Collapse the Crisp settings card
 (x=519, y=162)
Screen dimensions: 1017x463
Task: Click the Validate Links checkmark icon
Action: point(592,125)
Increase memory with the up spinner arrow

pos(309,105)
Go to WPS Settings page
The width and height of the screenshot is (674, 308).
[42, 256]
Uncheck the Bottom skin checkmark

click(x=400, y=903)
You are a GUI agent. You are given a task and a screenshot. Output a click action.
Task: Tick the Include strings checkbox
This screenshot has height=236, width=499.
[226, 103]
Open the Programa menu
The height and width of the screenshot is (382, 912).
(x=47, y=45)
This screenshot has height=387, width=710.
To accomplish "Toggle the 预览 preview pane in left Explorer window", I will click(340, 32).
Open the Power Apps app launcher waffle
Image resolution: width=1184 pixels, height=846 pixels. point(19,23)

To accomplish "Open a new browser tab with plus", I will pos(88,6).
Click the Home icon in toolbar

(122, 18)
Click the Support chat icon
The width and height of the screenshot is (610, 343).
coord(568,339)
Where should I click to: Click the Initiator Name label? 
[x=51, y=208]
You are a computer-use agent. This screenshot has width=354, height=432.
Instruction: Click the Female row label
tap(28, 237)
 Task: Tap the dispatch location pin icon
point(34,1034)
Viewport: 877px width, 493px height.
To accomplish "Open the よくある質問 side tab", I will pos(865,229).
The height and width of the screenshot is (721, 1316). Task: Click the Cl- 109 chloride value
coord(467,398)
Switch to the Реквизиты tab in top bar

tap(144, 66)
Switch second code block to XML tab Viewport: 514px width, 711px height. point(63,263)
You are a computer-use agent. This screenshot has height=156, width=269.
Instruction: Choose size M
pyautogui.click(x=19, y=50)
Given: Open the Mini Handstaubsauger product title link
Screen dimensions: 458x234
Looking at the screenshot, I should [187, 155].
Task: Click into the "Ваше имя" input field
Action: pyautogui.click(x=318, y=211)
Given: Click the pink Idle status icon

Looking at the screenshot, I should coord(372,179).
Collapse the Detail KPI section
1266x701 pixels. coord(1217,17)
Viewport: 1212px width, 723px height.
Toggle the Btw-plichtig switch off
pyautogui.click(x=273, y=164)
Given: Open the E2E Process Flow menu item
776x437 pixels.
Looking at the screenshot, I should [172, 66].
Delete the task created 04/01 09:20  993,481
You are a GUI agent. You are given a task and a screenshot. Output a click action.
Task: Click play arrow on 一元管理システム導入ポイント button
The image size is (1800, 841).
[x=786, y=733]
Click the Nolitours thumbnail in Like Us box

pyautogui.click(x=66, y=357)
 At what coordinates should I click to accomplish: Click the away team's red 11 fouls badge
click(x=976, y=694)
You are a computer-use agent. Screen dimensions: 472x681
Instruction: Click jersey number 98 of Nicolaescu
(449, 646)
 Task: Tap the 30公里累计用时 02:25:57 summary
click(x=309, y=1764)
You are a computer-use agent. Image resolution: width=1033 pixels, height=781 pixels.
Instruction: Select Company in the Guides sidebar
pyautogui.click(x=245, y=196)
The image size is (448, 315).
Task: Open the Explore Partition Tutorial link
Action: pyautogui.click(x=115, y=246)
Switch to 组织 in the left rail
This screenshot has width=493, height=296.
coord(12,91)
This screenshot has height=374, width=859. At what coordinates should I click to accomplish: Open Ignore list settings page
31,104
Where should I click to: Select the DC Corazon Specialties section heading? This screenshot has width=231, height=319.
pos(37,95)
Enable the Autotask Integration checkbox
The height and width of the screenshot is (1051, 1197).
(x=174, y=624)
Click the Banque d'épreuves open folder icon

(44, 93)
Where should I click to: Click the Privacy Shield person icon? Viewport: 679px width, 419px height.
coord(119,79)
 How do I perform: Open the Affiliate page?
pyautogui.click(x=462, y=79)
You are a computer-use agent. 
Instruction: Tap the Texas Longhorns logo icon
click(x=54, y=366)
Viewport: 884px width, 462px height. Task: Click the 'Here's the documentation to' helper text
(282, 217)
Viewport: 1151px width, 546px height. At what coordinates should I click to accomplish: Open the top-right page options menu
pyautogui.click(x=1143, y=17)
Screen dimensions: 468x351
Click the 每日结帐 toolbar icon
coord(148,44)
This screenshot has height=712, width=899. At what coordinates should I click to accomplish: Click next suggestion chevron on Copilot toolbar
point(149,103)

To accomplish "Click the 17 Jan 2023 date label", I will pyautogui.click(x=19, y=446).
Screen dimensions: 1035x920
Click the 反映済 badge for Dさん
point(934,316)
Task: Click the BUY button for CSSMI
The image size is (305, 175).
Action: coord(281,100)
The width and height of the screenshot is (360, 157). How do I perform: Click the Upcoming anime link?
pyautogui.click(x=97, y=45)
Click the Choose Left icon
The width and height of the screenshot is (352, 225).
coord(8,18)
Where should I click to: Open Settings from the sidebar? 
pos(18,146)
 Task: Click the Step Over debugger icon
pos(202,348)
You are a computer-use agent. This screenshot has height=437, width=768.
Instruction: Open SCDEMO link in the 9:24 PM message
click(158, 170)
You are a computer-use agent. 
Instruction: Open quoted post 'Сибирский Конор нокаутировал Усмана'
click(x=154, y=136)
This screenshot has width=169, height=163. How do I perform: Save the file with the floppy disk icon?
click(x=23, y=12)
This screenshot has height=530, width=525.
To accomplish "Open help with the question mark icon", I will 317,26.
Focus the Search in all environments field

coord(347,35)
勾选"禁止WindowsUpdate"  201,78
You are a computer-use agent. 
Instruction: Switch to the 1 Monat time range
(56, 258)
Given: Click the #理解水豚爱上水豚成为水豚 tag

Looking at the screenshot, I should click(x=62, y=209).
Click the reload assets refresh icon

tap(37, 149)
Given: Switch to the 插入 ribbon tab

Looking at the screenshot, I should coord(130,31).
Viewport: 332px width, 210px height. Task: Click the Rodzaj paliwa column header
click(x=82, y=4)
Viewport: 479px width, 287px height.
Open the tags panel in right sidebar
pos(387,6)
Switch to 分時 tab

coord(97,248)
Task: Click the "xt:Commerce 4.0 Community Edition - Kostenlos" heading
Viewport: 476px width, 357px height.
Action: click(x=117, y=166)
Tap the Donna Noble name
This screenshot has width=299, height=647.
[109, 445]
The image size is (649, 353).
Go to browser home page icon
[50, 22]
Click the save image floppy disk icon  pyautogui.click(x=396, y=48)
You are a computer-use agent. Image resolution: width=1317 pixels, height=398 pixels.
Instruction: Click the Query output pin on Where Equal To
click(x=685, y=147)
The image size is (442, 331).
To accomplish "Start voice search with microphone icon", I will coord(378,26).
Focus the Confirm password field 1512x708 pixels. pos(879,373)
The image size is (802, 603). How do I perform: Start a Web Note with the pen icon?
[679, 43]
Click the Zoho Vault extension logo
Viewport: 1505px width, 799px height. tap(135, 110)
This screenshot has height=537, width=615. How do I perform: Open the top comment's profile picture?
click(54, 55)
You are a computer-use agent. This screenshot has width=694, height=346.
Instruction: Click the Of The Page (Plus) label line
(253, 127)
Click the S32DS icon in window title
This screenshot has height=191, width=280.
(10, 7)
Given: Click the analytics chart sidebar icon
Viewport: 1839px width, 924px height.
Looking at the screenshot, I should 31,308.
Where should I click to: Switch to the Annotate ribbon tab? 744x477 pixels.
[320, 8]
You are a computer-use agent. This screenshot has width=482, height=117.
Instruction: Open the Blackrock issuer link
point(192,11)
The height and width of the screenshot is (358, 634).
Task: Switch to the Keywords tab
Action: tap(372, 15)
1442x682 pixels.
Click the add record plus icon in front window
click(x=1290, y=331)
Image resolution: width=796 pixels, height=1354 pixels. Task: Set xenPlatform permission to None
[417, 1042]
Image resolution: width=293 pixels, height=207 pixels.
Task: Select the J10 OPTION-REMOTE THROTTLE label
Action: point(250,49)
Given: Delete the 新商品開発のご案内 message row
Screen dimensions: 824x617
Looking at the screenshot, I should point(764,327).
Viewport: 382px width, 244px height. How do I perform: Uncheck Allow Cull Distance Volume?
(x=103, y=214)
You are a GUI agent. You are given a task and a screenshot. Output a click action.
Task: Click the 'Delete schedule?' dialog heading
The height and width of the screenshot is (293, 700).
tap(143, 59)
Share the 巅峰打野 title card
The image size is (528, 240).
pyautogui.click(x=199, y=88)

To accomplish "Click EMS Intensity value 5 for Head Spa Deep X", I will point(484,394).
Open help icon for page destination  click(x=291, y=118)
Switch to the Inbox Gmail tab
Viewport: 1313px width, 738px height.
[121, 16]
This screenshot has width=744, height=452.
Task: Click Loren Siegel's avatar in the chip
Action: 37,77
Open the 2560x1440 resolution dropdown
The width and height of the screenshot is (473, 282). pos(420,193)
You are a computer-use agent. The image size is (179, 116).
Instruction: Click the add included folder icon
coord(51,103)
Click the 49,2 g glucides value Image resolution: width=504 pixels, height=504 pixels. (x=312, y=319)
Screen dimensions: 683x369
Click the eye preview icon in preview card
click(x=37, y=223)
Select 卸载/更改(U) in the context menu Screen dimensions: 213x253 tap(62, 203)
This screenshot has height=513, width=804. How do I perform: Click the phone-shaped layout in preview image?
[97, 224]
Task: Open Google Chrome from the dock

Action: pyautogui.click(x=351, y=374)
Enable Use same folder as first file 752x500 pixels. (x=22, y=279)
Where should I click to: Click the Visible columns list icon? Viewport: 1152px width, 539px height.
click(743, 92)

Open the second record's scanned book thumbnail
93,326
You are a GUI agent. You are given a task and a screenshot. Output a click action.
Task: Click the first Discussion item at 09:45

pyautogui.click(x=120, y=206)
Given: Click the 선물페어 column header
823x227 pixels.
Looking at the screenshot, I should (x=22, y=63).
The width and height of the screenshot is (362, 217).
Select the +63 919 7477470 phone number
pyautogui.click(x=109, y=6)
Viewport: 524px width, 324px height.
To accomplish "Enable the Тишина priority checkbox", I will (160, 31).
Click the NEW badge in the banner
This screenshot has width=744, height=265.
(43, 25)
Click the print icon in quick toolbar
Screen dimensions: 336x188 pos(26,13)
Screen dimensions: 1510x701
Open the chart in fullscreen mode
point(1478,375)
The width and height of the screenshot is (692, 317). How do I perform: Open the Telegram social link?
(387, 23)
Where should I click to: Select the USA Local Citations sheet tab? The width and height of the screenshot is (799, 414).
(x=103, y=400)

______________________________

## WORK INSTRUCTION
From the entries, copy every line in which the string "button" can be found.

## WRITTEN RESPONSE
Task: Click play arrow on 一元管理システム導入ポイント button
Task: Click the BUY button for CSSMI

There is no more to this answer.